* YOUR OBJECTIVE *
Before the data, copy word for word the passage of the Michael Knaggs interview that begins with the words containing "My first book’s" and ends with "for the changes.".

* DOCUMENT *

Authors 40+ Series: Michael Knaggs!

Welcome to my Authors 40+ Series – sharing the stories of amazing authors who published their first book over the age of 40. The series features talented, experienced and inspirational writers who share their (often non-conventional!) writing and publishing journeys honestly and articulately. Next to feature, is Michael Knaggs!

1) What is the title and synopsis/premise of your first book and how old were you when you published it?

My first book’s title is Catalyst, and it is part one of a crime trilogy, series title Hotel St Kilda.

The main theme of Catalyst addresses a new approach to dealing with serial perpetrators of street violence. A national demand for justice reform is triggered by the execution of three brothers, leaders of a brutal gang on a tough East London estate – the ‘catalytic’ event of the book title. Their deaths liberate the estate in a news story which headlines in the national press and is exploited by the book’s central character, Tom Brown, a Member of Parliament whose constituency includes the estate in question.  The story follows his crusade to implement a New Justice Regime which includes lifetime banishment for worst offenders. George Holland, a local campaigner, adds his voice to Tom’s crusade and embarks on a nationwide lecture tour to raise awareness and support for the changes.

A parallel thread of the story follows the hunt for the mysterious killer, led by Detective Chief Inspector David Gerrard and Detective Sergeant Jo Cotterell. When the person is finally tracked down and arrested, the street gang – free of the threat of further retribution – descends on the quiet village where George lives, armed and ready to kill.

* DATA LINES *
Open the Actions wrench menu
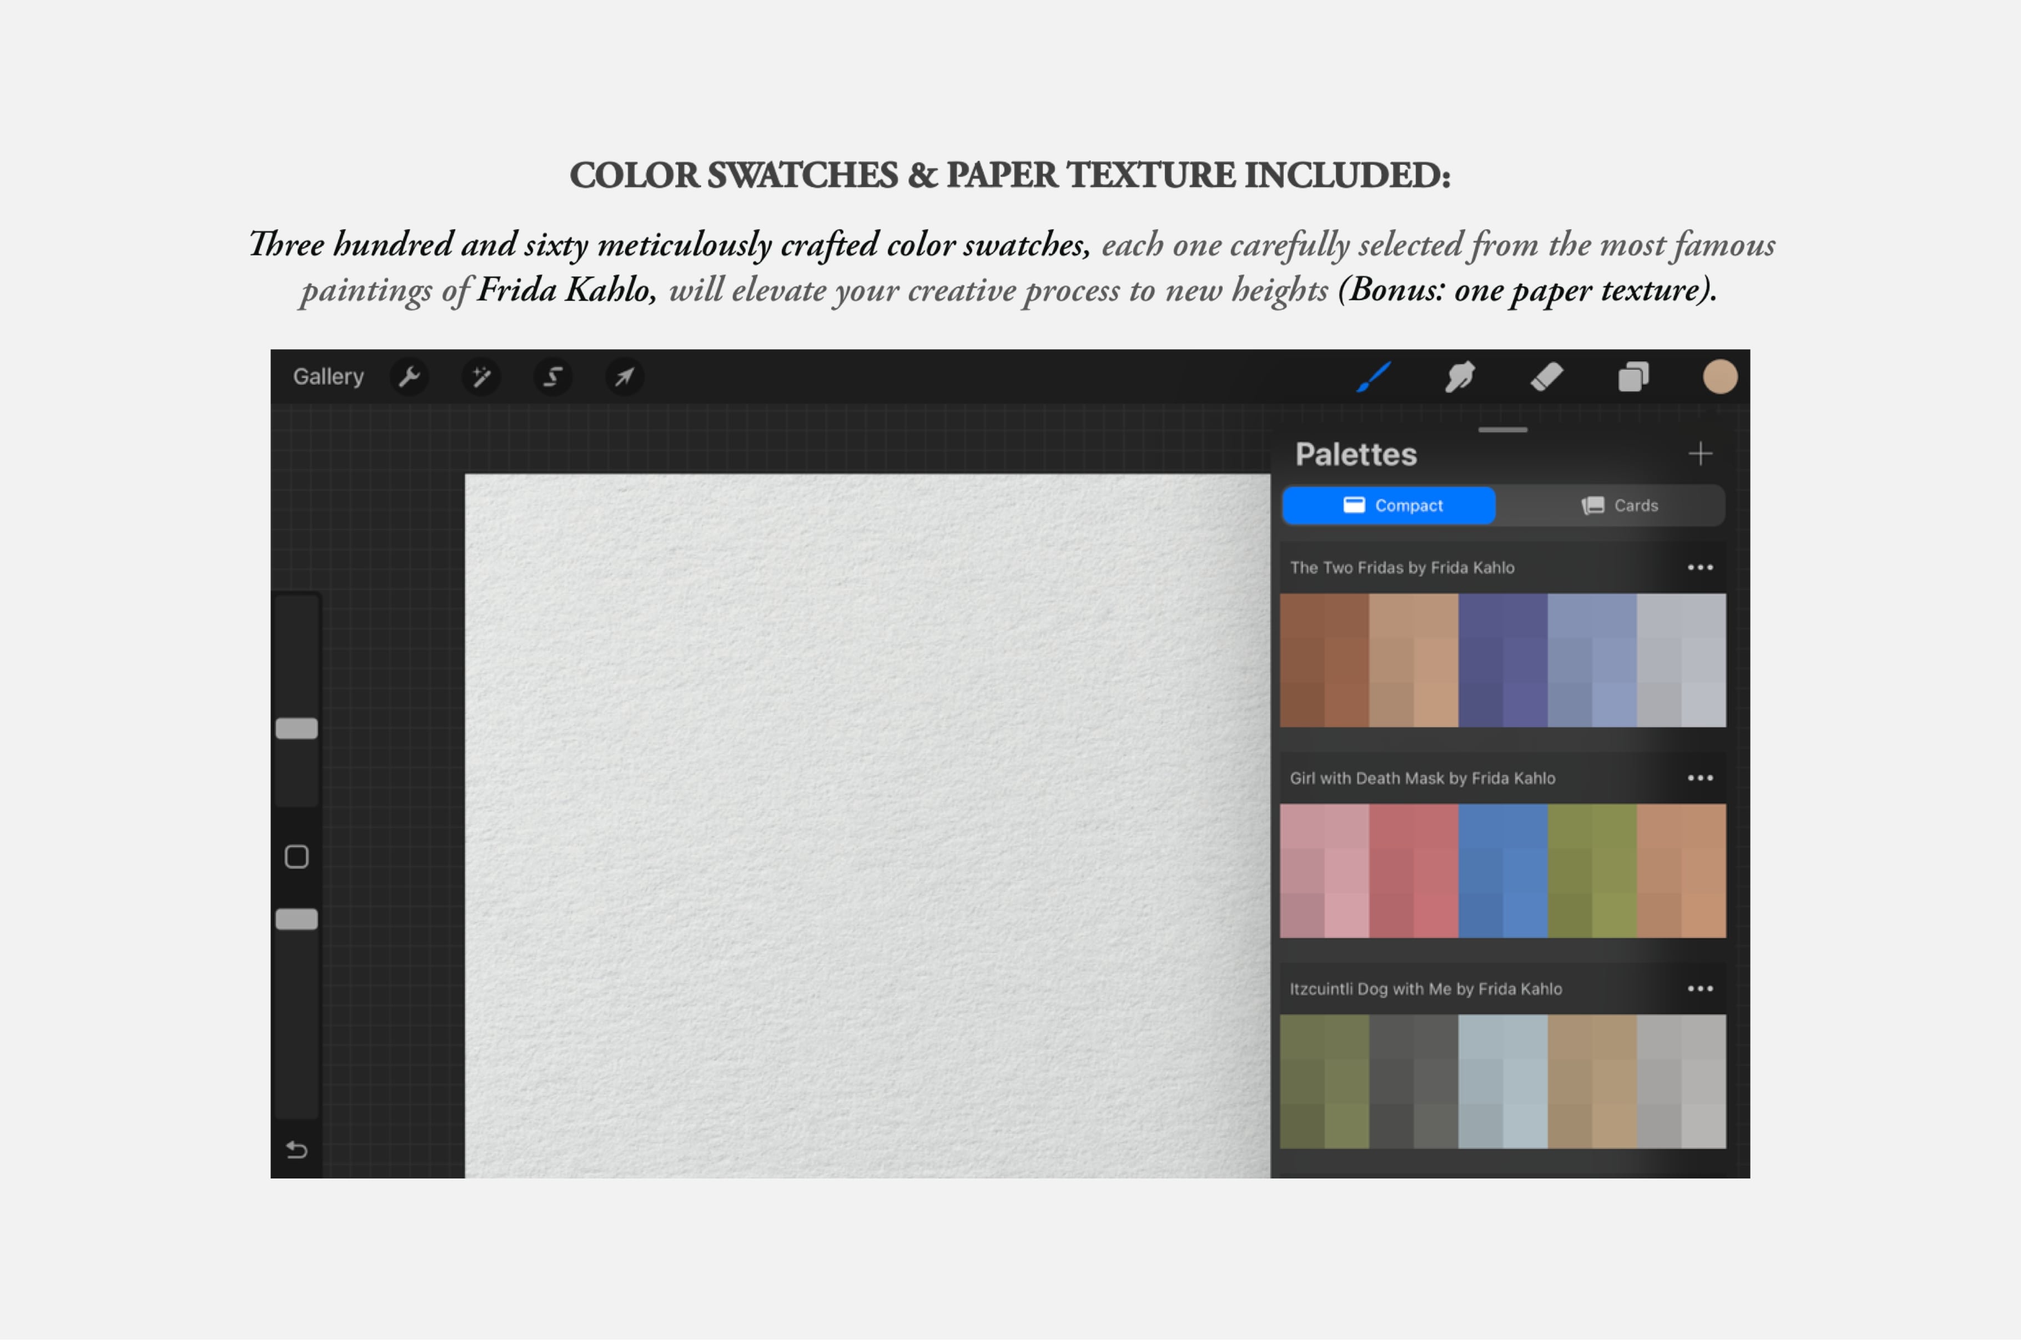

* EXPECTED ANSWER *
My first book’s title is Catalyst, and it is part one of a crime trilogy, series title Hotel St Kilda.

The main theme of Catalyst addresses a new approach to dealing with serial perpetrators of street violence. A national demand for justice reform is triggered by the execution of three brothers, leaders of a brutal gang on a tough East London estate – the ‘catalytic’ event of the book title. Their deaths liberate the estate in a news story which headlines in the national press and is exploited by the book’s central character, Tom Brown, a Member of Parliament whose constituency includes the estate in question.  The story follows his crusade to implement a New Justice Regime which includes lifetime banishment for worst offenders. George Holland, a local campaigner, adds his voice to Tom’s crusade and embarks on a nationwide lecture tour to raise awareness and support for the changes.